**** Provided passage
Next, the correction unit 644 of the estimation device 60 calculates an amount of change in the occurrence intensity of the AU for occurrence intensity of the AU after an end time of the time-series data by using the calculated estimated value as a reference, and sets the calculated amount of change as new occurrence intensity of the AU (Step S206). After Step S206, the estimation processing illustrated in FIG. 16 ends.
As described above, the determination device 10 executes processing of acquiring a group of captured images that are continuously captured and include a face to which markers are attached, selecting, from a plurality of patterns indicating a transition of positions of the markers, a first pattern corresponding to a time-series change in the positions of the markers included in a plurality of consecutive images among the group of captured images, and determining occurrence intensity of an AU based on a determination criterion of the AU determined based on the first pattern and the positions of the markers included in a captured image included after the plurality of images among the group of captured images.
With this configuration, it is possible to more accurately calibrate reference positions of the markers and determine the occurrence intensity of the AU.
Furthermore, in the processing of determining the occurrence intensity executed by the determination device 10, the processing of selecting the first pattern includes processing of determining, based on a first start time of an expressionless trial of the face, the plurality of images including a first image prior to the first start time from the group of captured images, and selecting the first pattern based on the positions of the markers in the first image, and the processing of determining the occurrence intensity includes processing of calculating estimated values of virtual positions of the markers after a first end time of the expressionless trial of the face based on the first pattern, calculating a movement amount of the positions of the markers for the positions of the markers after the first end time in the group of captured images by using the calculated estimated values as references, and determining the occurrence intensity.
With this configuration, even when an expressionless trial time of a subject is short, it is possible to calculate the estimated values of the virtual positions of the markers in a true expressionless state, and calibrate the reference positions of the markers and determine the occurrence intensity of the AU more accurately.
********
**** Data block
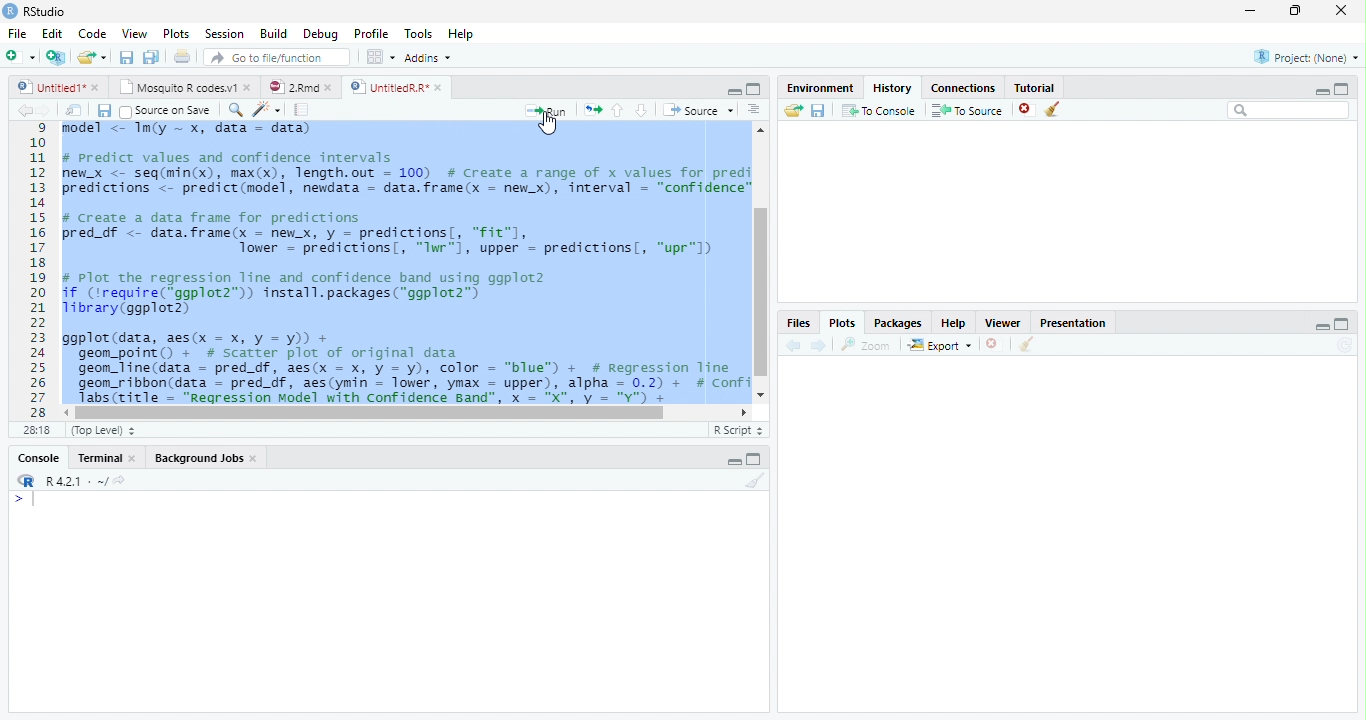 The width and height of the screenshot is (1366, 720). What do you see at coordinates (994, 345) in the screenshot?
I see `Delete ` at bounding box center [994, 345].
********
_List of tasks_
[A] Using the passage on AU occurrence intensity, answer these:
(i) Which step sets the calculated amount of change as the new occurrence intensity of the AU?
(ii) What are the markers attached to?
(iii) When an expressionless trial time of a subject is short, what does the final paragraph say can still be calculated?
[B] From the passage on AU occurrence intensity, list every device or unit that has a reference number, with its number.

_Results of the exercise_
[A]
(i) Step S206
(ii) A face
(iii) The estimated values of the virtual positions of the markers in a true expressionless state

[B]
- correction unit 644
- estimation device 60
- determination device 10